= Task prompt =
Set down exactly the lines below, starting at the one that contains "The height and width of the screenshot is (896, 1372)." and ending at the one that contains "The image size is (1026, 574).", with both of those lines included and nothing else.
• • • • • • •
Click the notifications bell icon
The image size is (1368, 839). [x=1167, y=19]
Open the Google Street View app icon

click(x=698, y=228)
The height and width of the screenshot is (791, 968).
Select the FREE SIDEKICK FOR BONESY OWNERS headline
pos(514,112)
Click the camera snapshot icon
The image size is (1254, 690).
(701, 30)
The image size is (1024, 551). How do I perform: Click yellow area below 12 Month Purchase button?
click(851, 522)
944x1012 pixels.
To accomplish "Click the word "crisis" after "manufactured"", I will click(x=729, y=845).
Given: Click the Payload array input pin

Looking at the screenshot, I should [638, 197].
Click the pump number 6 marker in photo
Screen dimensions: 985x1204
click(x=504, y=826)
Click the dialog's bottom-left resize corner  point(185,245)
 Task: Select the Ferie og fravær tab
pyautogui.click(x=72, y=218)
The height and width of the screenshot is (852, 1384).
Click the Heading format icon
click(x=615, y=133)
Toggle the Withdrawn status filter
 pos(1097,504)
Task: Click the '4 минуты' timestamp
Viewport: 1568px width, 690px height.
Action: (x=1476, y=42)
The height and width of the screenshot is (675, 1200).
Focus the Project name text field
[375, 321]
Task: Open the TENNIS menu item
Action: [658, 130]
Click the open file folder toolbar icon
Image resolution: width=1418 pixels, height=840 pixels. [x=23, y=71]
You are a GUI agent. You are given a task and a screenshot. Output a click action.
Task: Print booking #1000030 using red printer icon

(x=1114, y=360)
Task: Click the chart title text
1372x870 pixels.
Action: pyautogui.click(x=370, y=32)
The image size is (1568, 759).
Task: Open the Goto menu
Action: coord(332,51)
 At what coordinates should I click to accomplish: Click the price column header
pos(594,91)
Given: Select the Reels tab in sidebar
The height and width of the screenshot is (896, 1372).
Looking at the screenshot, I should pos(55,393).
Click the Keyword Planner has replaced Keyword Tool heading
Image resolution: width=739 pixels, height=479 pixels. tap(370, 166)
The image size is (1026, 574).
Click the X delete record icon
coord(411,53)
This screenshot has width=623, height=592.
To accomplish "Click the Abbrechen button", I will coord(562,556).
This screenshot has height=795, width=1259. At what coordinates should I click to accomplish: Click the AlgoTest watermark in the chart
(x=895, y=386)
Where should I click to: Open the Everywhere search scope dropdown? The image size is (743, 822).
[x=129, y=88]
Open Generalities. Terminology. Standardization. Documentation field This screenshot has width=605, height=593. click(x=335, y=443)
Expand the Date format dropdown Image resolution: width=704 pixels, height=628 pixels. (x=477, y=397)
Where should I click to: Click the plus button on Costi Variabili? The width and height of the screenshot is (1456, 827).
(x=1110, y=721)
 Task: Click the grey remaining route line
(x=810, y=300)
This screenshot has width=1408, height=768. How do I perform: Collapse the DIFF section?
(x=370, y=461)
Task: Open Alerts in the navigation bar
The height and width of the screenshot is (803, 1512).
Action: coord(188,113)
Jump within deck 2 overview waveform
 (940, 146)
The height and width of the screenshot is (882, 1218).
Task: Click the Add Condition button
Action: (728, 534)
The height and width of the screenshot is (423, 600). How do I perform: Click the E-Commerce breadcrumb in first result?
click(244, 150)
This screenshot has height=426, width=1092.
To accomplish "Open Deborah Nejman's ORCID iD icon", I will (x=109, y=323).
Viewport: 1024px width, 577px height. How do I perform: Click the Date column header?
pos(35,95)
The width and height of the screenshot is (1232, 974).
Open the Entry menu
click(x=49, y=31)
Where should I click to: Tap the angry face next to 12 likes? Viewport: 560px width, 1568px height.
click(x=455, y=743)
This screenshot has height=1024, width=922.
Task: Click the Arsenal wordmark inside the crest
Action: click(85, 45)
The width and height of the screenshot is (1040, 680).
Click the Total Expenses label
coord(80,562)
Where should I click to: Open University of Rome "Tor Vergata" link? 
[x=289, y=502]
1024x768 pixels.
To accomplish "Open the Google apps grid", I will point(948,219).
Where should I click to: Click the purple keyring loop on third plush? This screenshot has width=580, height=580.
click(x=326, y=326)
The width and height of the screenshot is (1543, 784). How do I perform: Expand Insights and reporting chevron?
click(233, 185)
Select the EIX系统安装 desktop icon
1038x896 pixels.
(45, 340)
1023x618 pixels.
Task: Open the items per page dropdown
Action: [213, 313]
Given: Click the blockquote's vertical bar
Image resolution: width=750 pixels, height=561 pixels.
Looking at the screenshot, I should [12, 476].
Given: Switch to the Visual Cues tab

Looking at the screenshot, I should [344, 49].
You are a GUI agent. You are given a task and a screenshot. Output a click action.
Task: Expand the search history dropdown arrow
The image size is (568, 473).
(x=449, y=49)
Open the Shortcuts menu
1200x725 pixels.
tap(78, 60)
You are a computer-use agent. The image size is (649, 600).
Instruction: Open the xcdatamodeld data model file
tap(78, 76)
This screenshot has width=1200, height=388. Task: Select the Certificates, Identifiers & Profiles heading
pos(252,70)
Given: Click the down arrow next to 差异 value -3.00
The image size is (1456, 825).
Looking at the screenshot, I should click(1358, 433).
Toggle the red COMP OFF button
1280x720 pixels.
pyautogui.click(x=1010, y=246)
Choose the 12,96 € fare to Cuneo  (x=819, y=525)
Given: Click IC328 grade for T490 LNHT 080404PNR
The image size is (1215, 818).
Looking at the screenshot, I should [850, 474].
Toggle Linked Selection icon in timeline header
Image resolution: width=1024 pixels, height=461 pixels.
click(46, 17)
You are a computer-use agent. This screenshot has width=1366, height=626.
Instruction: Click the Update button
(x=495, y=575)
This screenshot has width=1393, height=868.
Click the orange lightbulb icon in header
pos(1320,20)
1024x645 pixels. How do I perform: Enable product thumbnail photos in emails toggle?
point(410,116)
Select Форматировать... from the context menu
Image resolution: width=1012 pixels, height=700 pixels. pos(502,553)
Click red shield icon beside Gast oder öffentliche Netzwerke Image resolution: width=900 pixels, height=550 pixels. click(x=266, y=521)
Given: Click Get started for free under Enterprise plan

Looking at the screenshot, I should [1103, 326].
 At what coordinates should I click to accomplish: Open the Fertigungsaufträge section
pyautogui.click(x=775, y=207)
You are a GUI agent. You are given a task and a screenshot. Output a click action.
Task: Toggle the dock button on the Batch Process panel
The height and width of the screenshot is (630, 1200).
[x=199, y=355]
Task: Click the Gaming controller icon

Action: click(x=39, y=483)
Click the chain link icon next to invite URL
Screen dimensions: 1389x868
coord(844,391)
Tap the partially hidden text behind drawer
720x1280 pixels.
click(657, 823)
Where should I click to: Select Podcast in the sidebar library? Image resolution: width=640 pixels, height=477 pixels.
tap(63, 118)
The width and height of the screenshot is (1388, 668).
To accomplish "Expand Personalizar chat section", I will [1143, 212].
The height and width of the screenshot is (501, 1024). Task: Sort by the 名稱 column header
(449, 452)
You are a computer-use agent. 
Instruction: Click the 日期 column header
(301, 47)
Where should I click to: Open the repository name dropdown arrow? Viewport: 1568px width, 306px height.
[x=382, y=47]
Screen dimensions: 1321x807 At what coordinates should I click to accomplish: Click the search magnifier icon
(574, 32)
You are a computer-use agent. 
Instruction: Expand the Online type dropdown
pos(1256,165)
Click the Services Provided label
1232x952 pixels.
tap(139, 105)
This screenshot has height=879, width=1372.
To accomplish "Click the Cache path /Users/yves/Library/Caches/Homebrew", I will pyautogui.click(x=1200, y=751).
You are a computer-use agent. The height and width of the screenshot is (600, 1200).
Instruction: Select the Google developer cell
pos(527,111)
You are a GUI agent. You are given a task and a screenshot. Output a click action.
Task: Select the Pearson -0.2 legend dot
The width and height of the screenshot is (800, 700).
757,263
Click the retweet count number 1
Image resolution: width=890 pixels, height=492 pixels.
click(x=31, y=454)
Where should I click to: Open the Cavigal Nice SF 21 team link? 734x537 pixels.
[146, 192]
• • • • • • •
= Result =
The height and width of the screenshot is (896, 1372).
Looking at the screenshot, I should pos(55,393).
Click the Keyword Planner has replaced Keyword Tool heading
Image resolution: width=739 pixels, height=479 pixels. tap(370, 166)
The image size is (1026, 574).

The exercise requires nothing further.